Update Data Protection No. 40
German supervisory authorities publish a "must list" for data protection impact assessment
Article 35 GDPR requires companies to carry out a so-called data protection impact assessment if based on the nature, scope, context and purposes of the processing, the processing is likely to result in a high risk to the rights and freedoms of natural persons, Art. 35 (1) Sentence 1 GDPR. The company must then document the processing procedure, identify the risks to the rights and freedoms of the natural persons, and explain what remedial measures the company is taking. If remedial measures are not possible, the company must consult the supervisory authorities before commencing the processing. In the opinion of the supervisory authorities, a high risk is given if there is a high probability of damage occurring, and the damage can assume serious dimensions.
As the preconditions for a data protection impact assessment are very indeterminate, Art. 35 (4) GDPR states that the supervisory authorities can draw up a list of the kinds of processing in which companies must always carry out a data protection impact assessment. In the early summer of 2018, the 17 German supervisory authorities caused a certain stir by publishing a total of 14 different "must lists", with the result that companies had to research very precisely what is applicable to them.
The supervisory authorities have now rectified this difficult situation through the publication of a uniform list by the Data Protection Conference on July 25, 2018.
The list covers 16 different cases in which a data protection impact assessment must always be carried out.

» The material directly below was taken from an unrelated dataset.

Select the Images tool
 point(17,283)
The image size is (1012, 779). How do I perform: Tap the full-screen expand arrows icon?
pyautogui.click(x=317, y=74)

The list comprises general descriptions of the respective processing, typical cases of application, and examples of the corresponding "must cases". These include the processing of large volumes of data covered by professional or other secrets, geo-localization data, scoring systems, specific surveillance systems in the employee environment, social networks and dating platforms, cases of big-data application, in specific cases the use of artificial intelligence, the tracking of persons in the offline area, the use of RFID and NFC technologies in specific cases, in part also customer loyalty systems, telemedicine or specific areas of application of fitness trackers.
The broad spectrum of cases of compulsory application for a data protection impact assessment, means that companies must urgently concern themselves with the question of whether their processing of personal data corresponds to one of the "must cases". If this is the case and no data protection impact assessment is carried out, there is a risk of a fine of up to 10 million EUR, or up to 2% of annual global sales.
However, needing to carry out a data protection impact assessment also has a further consequence: even if the company was not previously obliged to appoint a Data Protection Officer pursuant to Art. 37 GDPR, Section 38 (1) Sentence 1 BDSG (German Federal Data Protection Act) – for example because it has less than ten employees – Section 38 (1) Sentence 2 BDSG creates an obligation to appoint a Data Protection Supervisor, regardless if a data protection impact assessment must be carried out pursuant to Art. 35 GDPR. Consequently, the "must list" now published by the Data Protection Conference, is a further indicator of when a Data Protection Supervisor must be appointed.